OIG Work Plan Monthly Review: October 2017
Drugs continue to command the OIG’s attention with three of this month’s five new Work Plan items dedicated to the issue. Although none of the new items specifically address lab services, four of them could have an indirect impact on some labs, particularly the item targeting Medicare payments for bariatric surgeries. 1. Medicare Payments for […]
Drugs continue to command the OIG's attention with three of this month's five new Work Plan items dedicated to the issue. Although none of the new items specifically address lab services, four of them could have an indirect impact on some labs, particularly the item targeting Medicare payments for bariatric surgeries.
1. Medicare Payments for Bariatric Surgeries
Concern: A Comprehensive Error Rate Testing program's special study of certain HCPCS codes for bariatric surgical procedures found that approximately 98% of improper payments lacked sufficient documentation to support the procedures.

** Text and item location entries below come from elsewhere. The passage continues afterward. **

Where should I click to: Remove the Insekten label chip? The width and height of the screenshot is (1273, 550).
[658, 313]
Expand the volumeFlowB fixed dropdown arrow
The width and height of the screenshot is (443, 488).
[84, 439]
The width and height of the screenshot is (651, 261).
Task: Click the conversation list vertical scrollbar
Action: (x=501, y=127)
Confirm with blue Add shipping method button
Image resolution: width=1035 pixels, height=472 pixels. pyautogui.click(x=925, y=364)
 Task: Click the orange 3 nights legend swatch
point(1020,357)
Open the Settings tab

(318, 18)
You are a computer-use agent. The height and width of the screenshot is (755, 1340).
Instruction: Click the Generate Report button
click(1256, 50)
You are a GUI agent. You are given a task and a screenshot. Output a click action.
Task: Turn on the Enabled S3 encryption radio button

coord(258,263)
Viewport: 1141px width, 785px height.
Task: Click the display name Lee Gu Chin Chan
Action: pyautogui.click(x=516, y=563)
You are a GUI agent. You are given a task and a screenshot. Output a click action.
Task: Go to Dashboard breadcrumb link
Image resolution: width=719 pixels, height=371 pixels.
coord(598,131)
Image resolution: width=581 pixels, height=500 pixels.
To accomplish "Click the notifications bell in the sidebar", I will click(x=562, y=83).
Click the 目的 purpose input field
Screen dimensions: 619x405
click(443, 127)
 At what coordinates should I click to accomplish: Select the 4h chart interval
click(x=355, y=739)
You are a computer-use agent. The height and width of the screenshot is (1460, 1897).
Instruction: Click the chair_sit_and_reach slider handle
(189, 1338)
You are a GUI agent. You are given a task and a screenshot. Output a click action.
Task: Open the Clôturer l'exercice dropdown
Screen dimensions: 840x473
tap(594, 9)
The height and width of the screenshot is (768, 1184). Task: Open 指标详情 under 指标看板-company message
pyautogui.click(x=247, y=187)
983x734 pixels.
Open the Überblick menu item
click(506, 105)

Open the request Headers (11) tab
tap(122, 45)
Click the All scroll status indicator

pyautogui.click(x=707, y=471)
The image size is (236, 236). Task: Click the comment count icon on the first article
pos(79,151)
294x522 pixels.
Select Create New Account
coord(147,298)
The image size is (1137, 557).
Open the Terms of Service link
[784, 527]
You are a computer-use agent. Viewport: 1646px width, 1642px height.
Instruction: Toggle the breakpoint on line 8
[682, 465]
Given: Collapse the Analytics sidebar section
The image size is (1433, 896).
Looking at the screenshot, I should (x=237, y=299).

What OIG Will Investigate: The OIG will review the supporting documentation to determine whether the bariatric services billed for under Medicare Parts A and B met coverage requirements.
2. Specialty Drug Coverage and Medicaid Reimbursement
Concern: Medicaid spending on specialty drugs, the definition of which varies from state to state, has sharply increased in recent years.
What OIG Will Investigate: The OIG will review how states define and pay for specialty drugs under Medicaid, how much they pay for them and what strategies they use, e.g., formularies, cost sharing, step therapy and prior authorization to manage those costs.
3. FDA Oversight of Prescription Opioid Abuse Risk Evaluation & Mitigation Strategies
Concern: A 2007 law gives the FDA authority to require pharmaceutical companies to develop Risk Evaluation and Mitigation Strategies (REMS) if the agency thinks the risk of using a drug outweighs its benefits.
What OIG Will Investigate: The OIG will review how the FDA uses this authority with regard to opioid drugs, specifically how it determines the need for opioid-related REMS and holds manufacturers and sponsors accountable for mitigating risks of opioid misuse, addiction, overdose and serious complications due to medication errors.
4. Drug Traceability Test
Concern: The Drug Supply Chain Security Act (DSCSA) gives the FDA new powers to keep diverted, counterfeit, imported and other potentially harmful drugs from getting into the supply chain and to spot and remove any that are already there. Those powers include requiring trading partners to exchange drug product tracing information when they take ownership of drugs.
What OIG Will Investigate: The OIG will determine the extent to which DSCA records can be used to trace drugs from the dispenser back to the manufacturer.